Monday 2 September 2013

Filtering in the Frequency Domain with Octave's FFT Function

Despite my previous post in which I talked about the "Super Smoother" filter, it was bugging me that I couldn't get my attempts at FFT filtering to work. However, thanks in large part to my recent discovery of two online tutorials here and here I think I've finally cracked it. Taking these two tutorials as a template I have written an interactive Octave script, which is shown in the code box below.
clear all

fprintf( '\nThis is an interactive Octave tutorial to explain the basic principles\n' )
fprintf( 'of the Fast Fourier transform and how it can be used to smooth a time series\n' )
fprintf( 'in the frequency domain.\n\n' )
fprintf( 'A Fourier transform approximates any continuous function as the sum of periodic\n' )
fprintf( 'functions (sines and cosines). The FFT does the same thing for discrete signals,\n' )
fprintf( 'a series of data points rather than a continuously defined function.\n' ) 
fprintf( 'The FFT lets you identify periodic components in your discrete signal.\n' )
fprintf( 'You might need to identify a periodic signal buried under random noise,\n' )
fprintf( 'or analyze a signal with several different periodic underlying sources.\n' )
fprintf( 'Octave includes a built-in implementation of FFT to help you do this.\n\n' )

fprintf( 'First, take this 20 period sine wave. Since we know the period, the\n' )
fprintf( 'frequency = 1 / period = 1 / 20 = 0.05 Hz.\n\n' )

% set the period
period = 20 ; 
underlying_sine = 2.0 .* sinewave( period , period ) ; % create underlying sinewave function with amplitude 2

plot( underlying_sine , 'b' )
title( 'A Sine Wave of period 20 with an amplitude of 2' ) 
fprintf( 'After viewing chart, press enter to continue.\n\n' )
pause ;

fprintf( 'Now, let us put this sine wave through the Octave fft function thus:\n\n' )
fprintf( ' data_in_freq_domain = fft( data ) ;  and plot this.\n\n' )

N = length( underlying_sine ) ;

% If length of fft vector is even, then the magnitude of the fft will be symmetric, such that the 
% first ( 1 + length / 2 ) points are unique, and the rest are symmetrically redundant.

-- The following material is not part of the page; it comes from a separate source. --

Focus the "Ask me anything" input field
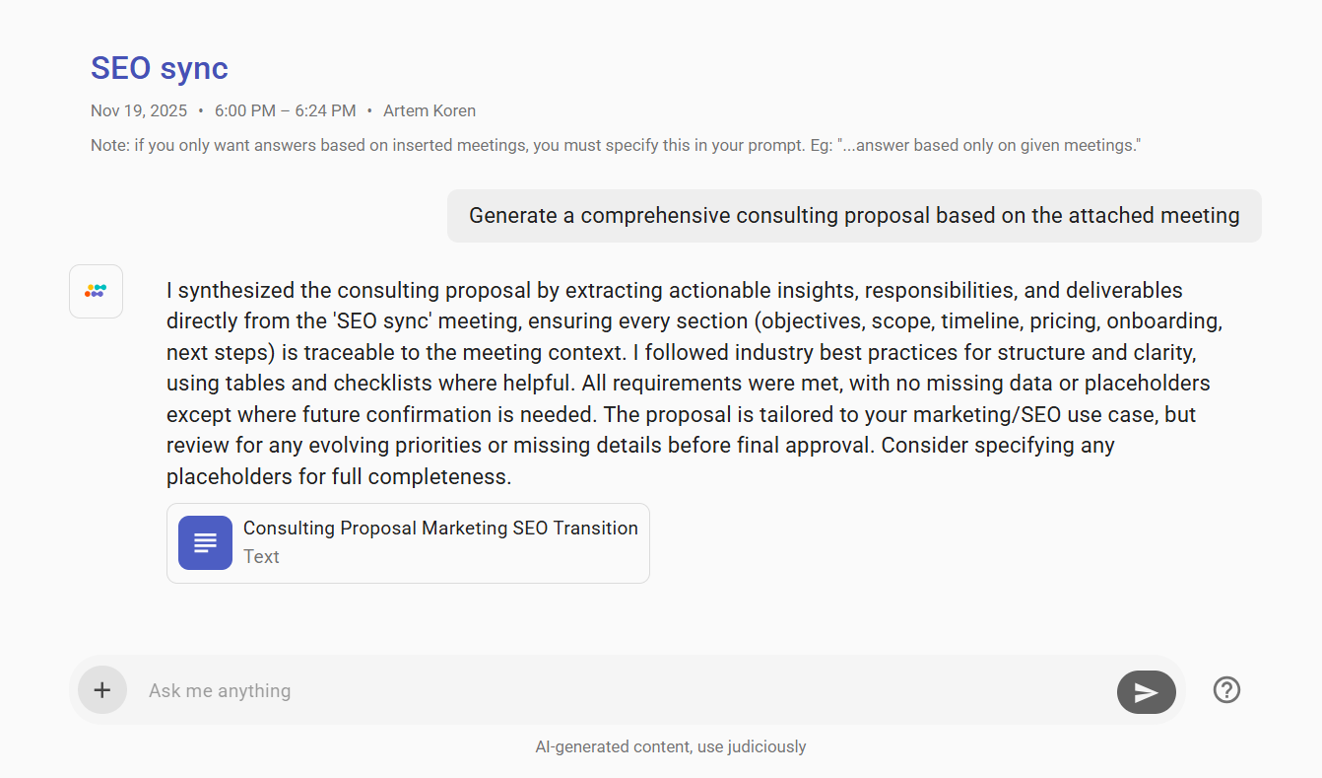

The DC component 
% of output is fft( 1 ) and fft( 1 + length / 2 ) is the Nyquist frequency component of vector. 
% If length is odd, however, the Nyquist frequency component is not evaluated, and the number of unique 
% points is ( length + 1 ) / 2 . This can be generalized for both cases to ceil( ( length + 1 ) / 2 ) 

data_in_freq_domain = fft( underlying_sine ) ; % take the fft of our underlying_sine
stem( abs( data_in_freq_domain ) ) ; % use abs command to get the magnitude.
xlabel( 'Sample Number, i.e. position in the plotted Octave fft output vector' )
ylabel( 'Amplitude' )
title( 'Using the basic Octave fft command' )
grid
axis( [ 0 , period + 1 , 0 , max(abs( data_in_freq_domain )) + 0.1 ] )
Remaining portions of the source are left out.